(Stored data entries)
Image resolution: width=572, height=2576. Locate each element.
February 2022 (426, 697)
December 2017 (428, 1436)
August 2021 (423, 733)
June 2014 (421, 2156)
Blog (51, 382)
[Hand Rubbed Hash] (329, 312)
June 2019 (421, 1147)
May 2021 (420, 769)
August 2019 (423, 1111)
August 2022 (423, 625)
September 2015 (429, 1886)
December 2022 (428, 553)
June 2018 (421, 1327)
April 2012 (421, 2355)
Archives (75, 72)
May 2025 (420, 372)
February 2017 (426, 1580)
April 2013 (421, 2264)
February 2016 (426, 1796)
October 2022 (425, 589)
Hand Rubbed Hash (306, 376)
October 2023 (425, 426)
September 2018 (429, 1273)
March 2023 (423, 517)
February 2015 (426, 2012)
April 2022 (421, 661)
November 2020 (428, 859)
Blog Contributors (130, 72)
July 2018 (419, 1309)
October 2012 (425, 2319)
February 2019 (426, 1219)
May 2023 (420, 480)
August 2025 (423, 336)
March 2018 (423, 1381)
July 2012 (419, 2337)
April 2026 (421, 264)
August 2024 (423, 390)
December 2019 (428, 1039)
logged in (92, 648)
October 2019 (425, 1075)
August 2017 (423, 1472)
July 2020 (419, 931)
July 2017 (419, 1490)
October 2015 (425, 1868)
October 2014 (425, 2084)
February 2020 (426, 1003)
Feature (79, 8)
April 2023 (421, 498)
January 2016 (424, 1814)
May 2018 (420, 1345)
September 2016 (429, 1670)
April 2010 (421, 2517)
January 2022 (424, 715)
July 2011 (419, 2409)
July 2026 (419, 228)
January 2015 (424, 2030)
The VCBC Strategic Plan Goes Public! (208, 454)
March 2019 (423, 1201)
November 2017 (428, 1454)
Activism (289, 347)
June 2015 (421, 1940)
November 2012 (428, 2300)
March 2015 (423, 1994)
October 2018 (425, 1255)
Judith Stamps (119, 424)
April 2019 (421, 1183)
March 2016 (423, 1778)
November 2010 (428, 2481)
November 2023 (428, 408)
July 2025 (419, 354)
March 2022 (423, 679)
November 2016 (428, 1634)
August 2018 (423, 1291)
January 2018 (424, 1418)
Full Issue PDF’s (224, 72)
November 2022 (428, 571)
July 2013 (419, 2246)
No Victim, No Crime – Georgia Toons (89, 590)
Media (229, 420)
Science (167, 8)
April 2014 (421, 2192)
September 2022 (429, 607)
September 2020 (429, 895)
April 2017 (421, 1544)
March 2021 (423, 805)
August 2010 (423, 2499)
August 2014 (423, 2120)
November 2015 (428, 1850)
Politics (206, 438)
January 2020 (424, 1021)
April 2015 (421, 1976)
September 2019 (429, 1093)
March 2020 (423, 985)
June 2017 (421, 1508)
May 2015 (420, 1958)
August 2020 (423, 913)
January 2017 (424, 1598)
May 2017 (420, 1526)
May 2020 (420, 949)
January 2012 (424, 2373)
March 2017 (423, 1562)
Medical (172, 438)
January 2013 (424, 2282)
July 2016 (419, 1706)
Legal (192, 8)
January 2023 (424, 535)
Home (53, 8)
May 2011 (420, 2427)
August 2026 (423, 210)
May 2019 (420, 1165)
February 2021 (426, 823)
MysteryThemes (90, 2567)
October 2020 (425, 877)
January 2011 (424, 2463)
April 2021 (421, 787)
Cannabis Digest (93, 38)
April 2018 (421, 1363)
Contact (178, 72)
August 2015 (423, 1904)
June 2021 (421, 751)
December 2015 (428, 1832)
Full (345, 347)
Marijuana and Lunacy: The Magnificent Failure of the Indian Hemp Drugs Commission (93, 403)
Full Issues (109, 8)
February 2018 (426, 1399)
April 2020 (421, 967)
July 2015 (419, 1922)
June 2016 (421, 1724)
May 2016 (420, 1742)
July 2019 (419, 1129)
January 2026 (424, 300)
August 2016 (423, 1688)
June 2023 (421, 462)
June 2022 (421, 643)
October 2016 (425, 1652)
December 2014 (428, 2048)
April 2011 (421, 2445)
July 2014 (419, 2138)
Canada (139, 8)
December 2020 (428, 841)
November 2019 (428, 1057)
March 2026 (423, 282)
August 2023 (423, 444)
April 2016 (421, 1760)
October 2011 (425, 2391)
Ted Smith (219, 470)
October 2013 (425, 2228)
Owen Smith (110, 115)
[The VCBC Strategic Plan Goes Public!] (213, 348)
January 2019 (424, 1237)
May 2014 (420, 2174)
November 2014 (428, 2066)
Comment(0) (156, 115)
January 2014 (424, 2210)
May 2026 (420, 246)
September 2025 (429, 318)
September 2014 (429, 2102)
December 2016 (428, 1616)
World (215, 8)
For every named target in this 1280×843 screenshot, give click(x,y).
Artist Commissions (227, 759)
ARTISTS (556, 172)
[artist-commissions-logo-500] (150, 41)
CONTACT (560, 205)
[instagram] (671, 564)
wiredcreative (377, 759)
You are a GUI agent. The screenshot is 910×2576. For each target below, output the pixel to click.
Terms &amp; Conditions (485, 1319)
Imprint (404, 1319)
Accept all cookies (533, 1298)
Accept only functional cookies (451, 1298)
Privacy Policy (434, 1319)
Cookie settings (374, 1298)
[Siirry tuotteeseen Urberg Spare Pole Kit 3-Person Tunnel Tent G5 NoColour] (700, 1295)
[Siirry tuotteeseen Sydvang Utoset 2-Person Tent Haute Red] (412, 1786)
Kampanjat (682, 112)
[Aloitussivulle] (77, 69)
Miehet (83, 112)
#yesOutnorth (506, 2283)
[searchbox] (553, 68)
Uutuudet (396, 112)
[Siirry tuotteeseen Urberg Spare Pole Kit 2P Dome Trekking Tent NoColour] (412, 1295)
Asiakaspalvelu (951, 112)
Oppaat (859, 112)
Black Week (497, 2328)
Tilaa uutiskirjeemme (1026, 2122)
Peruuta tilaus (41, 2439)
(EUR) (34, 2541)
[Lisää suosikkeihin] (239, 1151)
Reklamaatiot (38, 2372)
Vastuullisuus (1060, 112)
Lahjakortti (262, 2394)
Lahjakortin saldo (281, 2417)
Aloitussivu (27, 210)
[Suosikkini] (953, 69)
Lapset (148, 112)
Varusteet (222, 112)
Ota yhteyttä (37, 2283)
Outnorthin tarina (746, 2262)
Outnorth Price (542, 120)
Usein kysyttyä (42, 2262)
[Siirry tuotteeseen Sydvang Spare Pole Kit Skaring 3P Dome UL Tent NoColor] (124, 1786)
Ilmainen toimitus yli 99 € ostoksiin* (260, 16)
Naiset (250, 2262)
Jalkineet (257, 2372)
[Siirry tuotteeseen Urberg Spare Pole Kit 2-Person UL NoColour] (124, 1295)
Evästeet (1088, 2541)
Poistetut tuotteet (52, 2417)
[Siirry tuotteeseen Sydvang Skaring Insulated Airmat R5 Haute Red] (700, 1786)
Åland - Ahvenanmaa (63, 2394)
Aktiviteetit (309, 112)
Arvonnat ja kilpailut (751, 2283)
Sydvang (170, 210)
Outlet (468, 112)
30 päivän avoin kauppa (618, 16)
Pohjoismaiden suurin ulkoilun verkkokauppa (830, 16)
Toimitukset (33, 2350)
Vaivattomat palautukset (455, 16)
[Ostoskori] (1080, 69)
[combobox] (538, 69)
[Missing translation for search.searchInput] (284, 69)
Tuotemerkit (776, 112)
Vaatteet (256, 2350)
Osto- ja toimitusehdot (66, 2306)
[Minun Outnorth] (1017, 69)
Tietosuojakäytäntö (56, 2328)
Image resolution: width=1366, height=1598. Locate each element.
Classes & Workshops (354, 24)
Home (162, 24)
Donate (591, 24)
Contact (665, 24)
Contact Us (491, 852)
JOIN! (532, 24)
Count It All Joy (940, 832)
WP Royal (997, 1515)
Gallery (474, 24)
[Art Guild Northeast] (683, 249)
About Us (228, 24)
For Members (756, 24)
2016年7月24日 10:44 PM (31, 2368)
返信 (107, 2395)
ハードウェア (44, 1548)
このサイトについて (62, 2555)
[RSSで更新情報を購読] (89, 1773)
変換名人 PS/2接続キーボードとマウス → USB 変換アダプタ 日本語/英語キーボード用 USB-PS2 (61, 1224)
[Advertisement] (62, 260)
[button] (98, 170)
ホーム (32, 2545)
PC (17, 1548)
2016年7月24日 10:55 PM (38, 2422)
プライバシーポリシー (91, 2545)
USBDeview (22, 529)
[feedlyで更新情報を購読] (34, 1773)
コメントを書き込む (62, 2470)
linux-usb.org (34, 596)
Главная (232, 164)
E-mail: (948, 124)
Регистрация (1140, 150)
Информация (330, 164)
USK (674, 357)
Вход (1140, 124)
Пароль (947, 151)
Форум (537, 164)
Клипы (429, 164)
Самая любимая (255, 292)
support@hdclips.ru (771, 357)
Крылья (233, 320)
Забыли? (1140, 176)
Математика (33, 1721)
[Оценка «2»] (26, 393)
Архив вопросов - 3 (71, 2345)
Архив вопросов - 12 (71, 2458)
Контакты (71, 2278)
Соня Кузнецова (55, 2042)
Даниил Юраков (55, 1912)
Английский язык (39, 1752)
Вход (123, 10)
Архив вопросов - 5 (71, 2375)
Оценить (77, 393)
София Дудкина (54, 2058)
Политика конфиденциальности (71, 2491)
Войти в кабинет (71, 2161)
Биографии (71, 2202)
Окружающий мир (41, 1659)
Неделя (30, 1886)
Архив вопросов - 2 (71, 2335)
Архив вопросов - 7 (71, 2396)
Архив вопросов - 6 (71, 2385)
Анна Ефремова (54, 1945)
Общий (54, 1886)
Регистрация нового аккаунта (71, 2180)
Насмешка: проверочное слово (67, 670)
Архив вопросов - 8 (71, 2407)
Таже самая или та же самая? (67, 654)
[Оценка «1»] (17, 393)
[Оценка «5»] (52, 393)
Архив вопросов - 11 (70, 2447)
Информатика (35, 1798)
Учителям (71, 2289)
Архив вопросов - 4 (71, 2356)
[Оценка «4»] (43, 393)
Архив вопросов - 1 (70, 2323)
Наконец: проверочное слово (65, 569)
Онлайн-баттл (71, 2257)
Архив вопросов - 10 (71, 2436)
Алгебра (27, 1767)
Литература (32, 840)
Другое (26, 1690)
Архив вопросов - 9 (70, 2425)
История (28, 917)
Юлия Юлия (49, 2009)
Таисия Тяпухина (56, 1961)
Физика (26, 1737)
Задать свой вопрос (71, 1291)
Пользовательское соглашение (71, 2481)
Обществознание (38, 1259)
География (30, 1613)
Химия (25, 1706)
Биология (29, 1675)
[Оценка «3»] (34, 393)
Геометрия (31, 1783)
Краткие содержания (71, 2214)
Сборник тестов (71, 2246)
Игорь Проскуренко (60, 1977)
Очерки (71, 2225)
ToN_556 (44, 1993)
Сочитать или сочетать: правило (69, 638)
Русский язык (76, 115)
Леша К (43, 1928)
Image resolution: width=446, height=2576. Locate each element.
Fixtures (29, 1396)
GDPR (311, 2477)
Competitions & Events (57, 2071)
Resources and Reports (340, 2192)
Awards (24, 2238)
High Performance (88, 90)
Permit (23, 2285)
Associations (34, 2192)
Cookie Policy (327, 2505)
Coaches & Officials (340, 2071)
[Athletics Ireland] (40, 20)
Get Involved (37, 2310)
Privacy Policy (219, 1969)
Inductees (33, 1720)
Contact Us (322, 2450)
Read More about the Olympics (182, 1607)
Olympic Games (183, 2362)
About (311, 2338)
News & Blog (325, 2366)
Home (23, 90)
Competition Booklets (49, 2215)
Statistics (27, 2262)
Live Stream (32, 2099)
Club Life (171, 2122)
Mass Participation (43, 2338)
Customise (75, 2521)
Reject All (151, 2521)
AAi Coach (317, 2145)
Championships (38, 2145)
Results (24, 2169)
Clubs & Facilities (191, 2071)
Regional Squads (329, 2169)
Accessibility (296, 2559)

=== WORK TO COMPLETE ===
Exact copies of the lines from the one holding "Задать свой вопрос (71, 1291)" to the end of the entries are all that should be written.

=== SOLVED PROBLEM ===
Задать свой вопрос (71, 1291)
Пользовательское соглашение (71, 2481)
Обществознание (38, 1259)
География (30, 1613)
Химия (25, 1706)
Биология (29, 1675)
[Оценка «3»] (34, 393)
Геометрия (31, 1783)
Краткие содержания (71, 2214)
Сборник тестов (71, 2246)
Игорь Проскуренко (60, 1977)
Очерки (71, 2225)
ToN_556 (44, 1993)
Сочитать или сочетать: правило (69, 638)
Русский язык (76, 115)
Леша К (43, 1928)
Image resolution: width=446, height=2576. Locate each element.
Fixtures (29, 1396)
GDPR (311, 2477)
Competitions & Events (57, 2071)
Resources and Reports (340, 2192)
Awards (24, 2238)
High Performance (88, 90)
Permit (23, 2285)
Associations (34, 2192)
Cookie Policy (327, 2505)
Coaches & Officials (340, 2071)
[Athletics Ireland] (40, 20)
Get Involved (37, 2310)
Privacy Policy (219, 1969)
Inductees (33, 1720)
Contact Us (322, 2450)
Read More about the Olympics (182, 1607)
Olympic Games (183, 2362)
About (311, 2338)
News & Blog (325, 2366)
Home (23, 90)
Competition Booklets (49, 2215)
Statistics (27, 2262)
Live Stream (32, 2099)
Club Life (171, 2122)
Mass Participation (43, 2338)
Customise (75, 2521)
Reject All (151, 2521)
AAi Coach (317, 2145)
Championships (38, 2145)
Results (24, 2169)
Clubs & Facilities (191, 2071)
Regional Squads (329, 2169)
Accessibility (296, 2559)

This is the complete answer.